If you came to my house (and please do not consider this an invitation), among my many books you’d find an entire shelf or more of biographies and memoirs. I love reading about other people’s lives. As I read about how they faced their challenges and followed their dreams I learn lessons for my own life.
So I want to focus a couple of blog posts on learning from one particular life.
My father, Joe Haymes, died earlier this month at age 87. He was, by all accounts (and not just mine) an extraordinary man. I learned a lot from him over the years, but I think he still has things to teach us.
So I start with the ending.
My father had Pulmonary Fibrosis, a progressive lung disease in which supple lungs gradually grow hard and unable to take in oxygen, probably the result of nearly 30 years of smoking, a habit he began in the war. At the end, he also suffered from dementia. The dementia really began after my mother’s death and I am convinced that after a lifetime together, his mind could not accept being in a world where she was not.
In January he began going downhill sharply. He also started to tell us he was dying.
Lesson # 1 – Listen to what dying people tell you. When Elisabeth Kubler-Ross (EKR) began her work, part of what was ground-breaking (and scandalous at the time) was that she listened to people talk about dying. Before that dying patients were shuffled off into far corners of the hospital where they could be safely ignored.
When my father began saying, “I’m dying,” some of his caregivers became upset and told him not to talk like that. Because of my work and my training, I knew that it was important to pay attention and to begin preparing for the final stages. He was telling us what was coming.
Lesson #2 – Listen for symbolic language. After my father had been moved into the nursing care unit, he asked me one night, “Do I need to pack for my journey?” It took me a few seconds to realize what he was asking, and I reassured him that no, he had everything he needed. He smiled and relaxed.
EKR used to tell stories of families who tried to correct patients who told them that they were going home the next day. The families didn’t want the patients to be disappointed when they were unable to leave the hospital. But, of course, in a deeper sense going home is exactly what they did.
Lesson #3 – Sometimes dying is a lot like birthing. Over the last weeks as I sat by my father’s bedside, I realized I felt a lot like a midwife. Now I’ve never actually been there when someone was giving birth (well, there was that one New Year’s eve party that wound up moving into the maternity waiting room, but I digress.) Even so, it seemed so similar to me.
We were waiting for it to be time, a time no one could predict or control. I couldn’t make it happen or not happen. All I could was sit and tend to those elementary needs – a sip of water, rubbing his back, sharing a chocolate chip cookie, reassuring him. I felt like a midwife.
Dying seemed a lot like birthing, and as a Christian, that is exactly true. We believe that death is not an ending but a transition. There are times when our faith demands of us a dying as a gateway to a birthing – and in the end our bodies get in on the action as well.
Lesson #4 – Sometimes death is a friend. After being moved to nursing care, my father developed pneumonia. “I’ll call the doctor about prescribing antibiotics,” the nurse said. “No,” I stopped her. “If you cure this, he is still dying of lung disease.” Actually, pneumonia was known as the old person’s friend because when they were ill and frail with no hope of better, it came in and ended their suffering.

» **DATA EXCERPT**:
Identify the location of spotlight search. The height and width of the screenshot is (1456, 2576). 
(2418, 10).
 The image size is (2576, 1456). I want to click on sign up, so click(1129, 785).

» **WORK REQUEST 1**: In the blog post, what was pneumonia once known as?
» **WORK REQUEST 2**: Print the blog post from "If you came" up to and including "my own life.".
Rely on the blog post alone for what follows.

» **TASK RESULT 1**: The old person's friend.

» **TASK RESULT 2**:
If you came to my house (and please do not consider this an invitation), among my many books you’d find an entire shelf or more of biographies and memoirs. I love reading about other people’s lives. As I read about how they faced their challenges and followed their dreams I learn lessons for my own life.